Il catalano, cadendo, aveva mandato un urlo di terrore, poi si era subito voltato tentando di sbarazzarsi da quella massa, che lo teneva come inchiodato fra le erbe, impedendogli di rialzarsi.

– Aiuto! – gridò, – il giaguaro mi sbrana.

Il Corsaro, passato il primo istante di stupore, si era subito lanciato in soccorso del povero uomo, colla spada alzata. Rapido come il lampo, allungò il braccio armato e lo cacciò nel corpo della fiera; questa, sentendosi ferire, abbandonò il catalano e si volse verso il nuovo avversario, tentando di scagliarsi addosso.

Il Corsaro si era lestamente ritirato, mostrando la punta scintillante della spada, mentre con un gesto rapido avvolgeva il mantello attorno al braccio sinistro.

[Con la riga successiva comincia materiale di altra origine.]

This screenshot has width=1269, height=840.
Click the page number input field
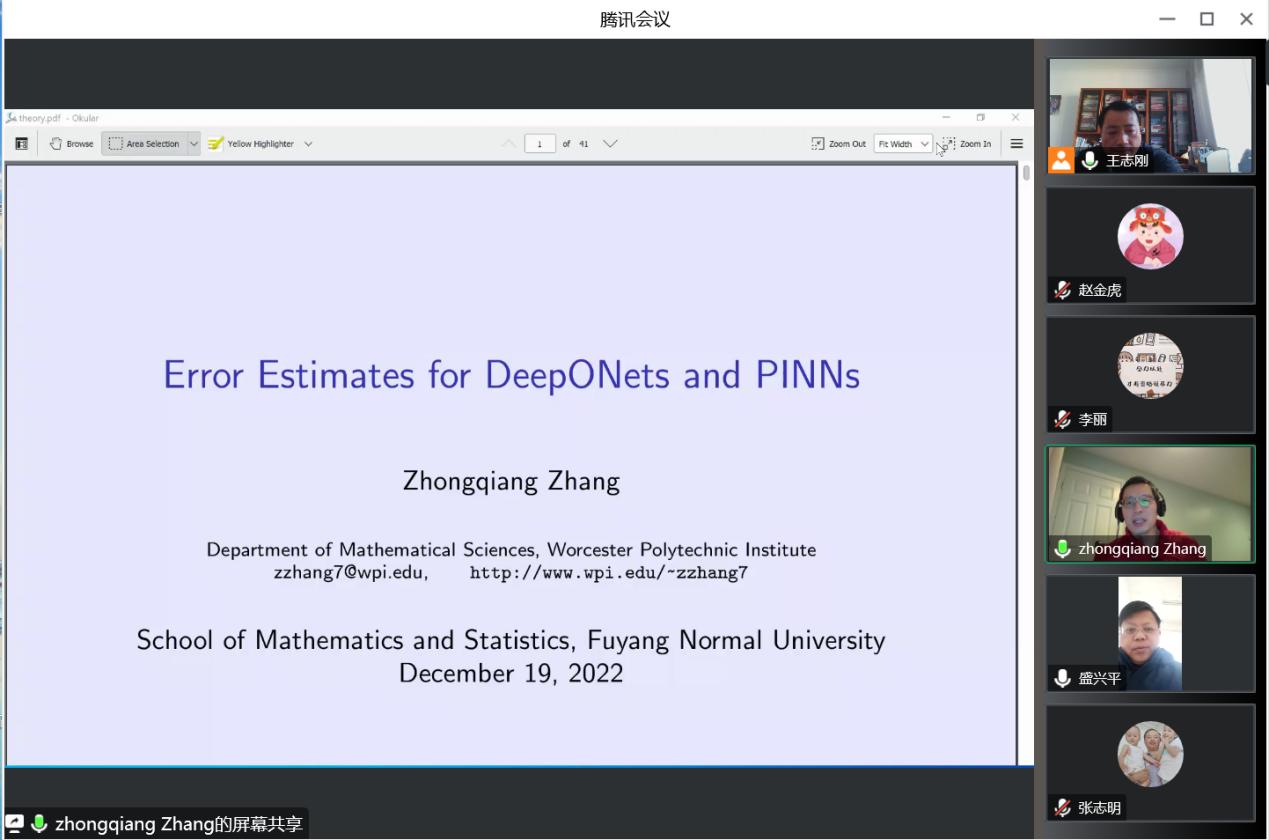click(x=540, y=144)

L’animale ebbe un istante di esitazione, poi balzò innanzi con coraggio disperato. Trovato sul suo slancio Wan Stiller, lo atterrò, poi si volse contro Carmaux che stava presso il compagno, tentando di abbatterlo con un poderoso colpo di zampa.

Fortunatamente il Corsaro non era rimasto inoperoso. Vedendo i suoi filibustieri in pericolo, per la seconda volta si era scagliato sulla belva, tempestandola di colpi di spada, non osando avvicinarsi troppo per non venire afferrato e sbranato da quegli artigli.

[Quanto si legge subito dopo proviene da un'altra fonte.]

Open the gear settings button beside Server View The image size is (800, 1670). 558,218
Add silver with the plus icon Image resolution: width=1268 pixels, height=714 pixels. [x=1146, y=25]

La fiera indietreggiava ruggendo, cercando di prendere campo per riprendere lo slancio, però il Corsaro le stava addosso.

Spaventata e forse gravemente ferita, si volse di botto e con un gran salto si slanciò fra i rami d’un albero vicino, dove s’imboscò fra le grandi foglie, mandando delle note acute che suonavano come degli uh!… uh!… assai prolungati.

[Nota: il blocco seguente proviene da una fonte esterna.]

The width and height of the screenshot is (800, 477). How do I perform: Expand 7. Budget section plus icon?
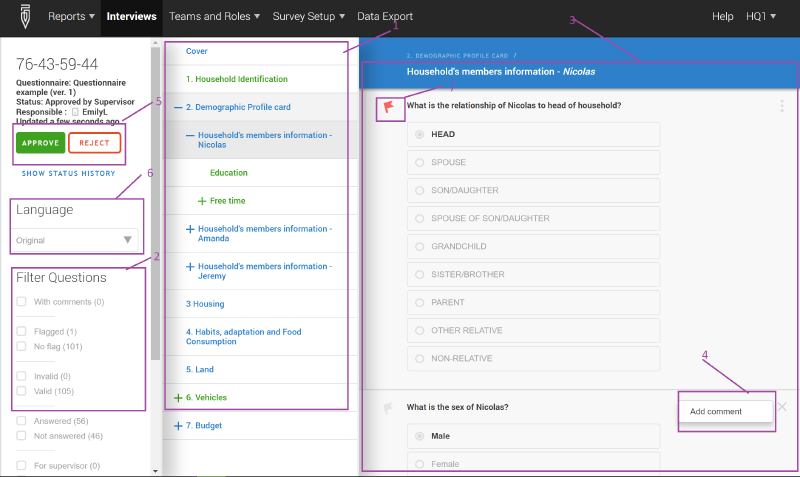179,425
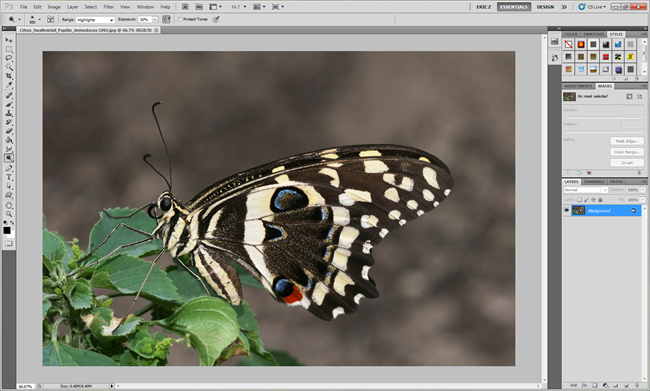Select the Clone Stamp tool

[9, 113]
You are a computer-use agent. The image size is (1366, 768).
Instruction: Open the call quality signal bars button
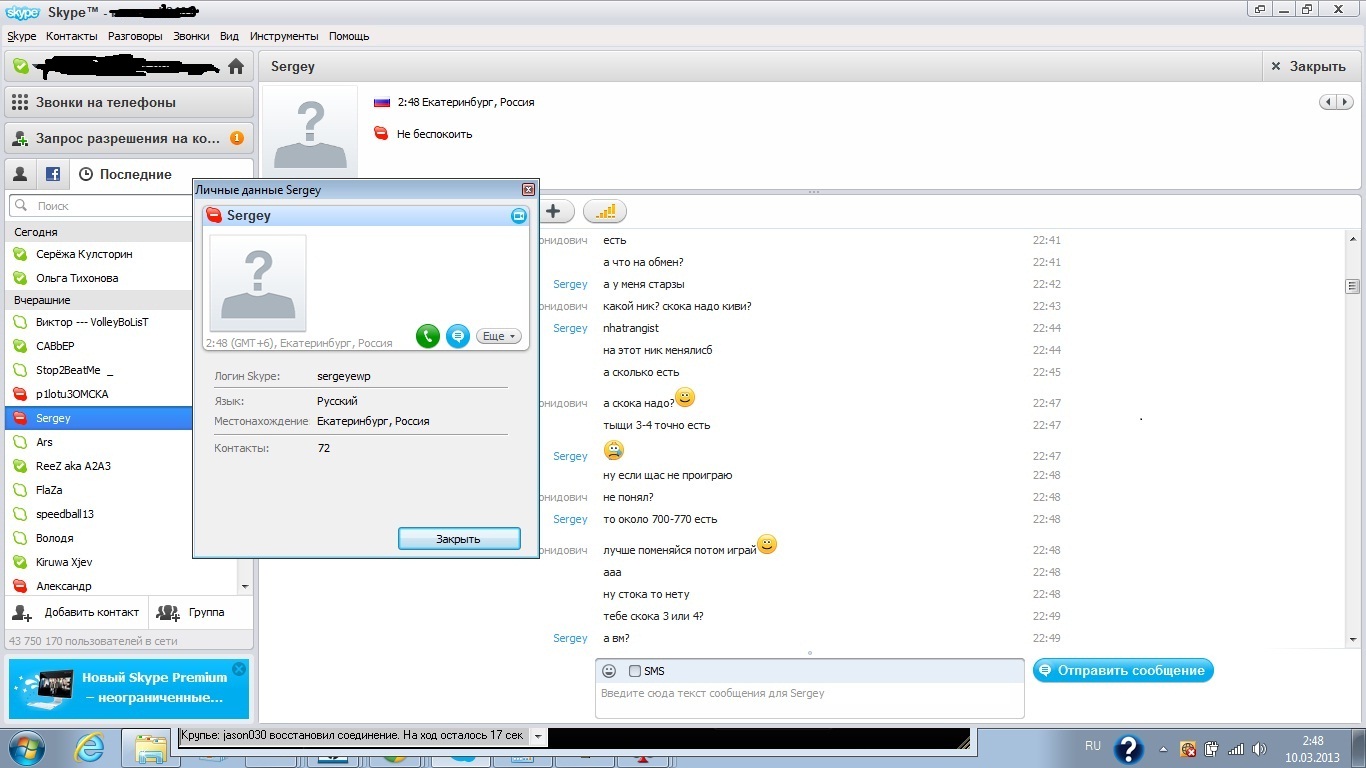[604, 211]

– Indietro! – aveva gridato il Corsaro temendo che fosse per piombare addosso a loro.

– Tuoni d’Amburgo! – gridò Wan Stiller, che erasi subito rialzato senza aver riportata la minima graffiatura. – Bisognerà fucilarla per calmarle la fame!…

– No, che nessuno faccia fuoco, – rispose il Corsaro.

– Io stavo per fracassarle la testa, – disse una voce dietro di lui.

– Sei ancora vivo!… – esclamò il Corsaro.

– E devo ringraziare la corazza di pelle di bufalo che porto sotto la casacca, signor mio, – disse il catalano. – Senza di quella m’avrebbe aperto il petto con un solo colpo di zampa.

– Attenzione! – gridò in quell’istante Carmaux. – Quel dannato animale sta per slanciarsi.

Aveva appena terminate quelle parole che la fiera si precipitava su di loro descrivendo una parabola di sei o sette metri. Cadde quasi ai piedi del Corsaro, ma le mancò il tempo di scagliarsi innanzi una seconda volta.

La spada del formidabile scorridore del mare le era entrata nel petto inchiodandola al suolo, mentre l’africano le fracassava il cranio col calcio del suo pesante fucile.

– Vattene al diavolo!… – gridò Carmaux, vibrandole un poderoso calcio, per assicurarsi che questa era proprio morta. – Che razza di bestia era questa?

– Ora lo sapremo, – disse il catalano, afferrandola per la lunga coda e trascinandola verso un piccolo spazio illuminato dalla luna.

– Non è pesante, pure che coraggio e che artigli!… Quando saremo a Gibraltar andrò ad accendere un cero alla madonna della Guadalupa per avermi protetto.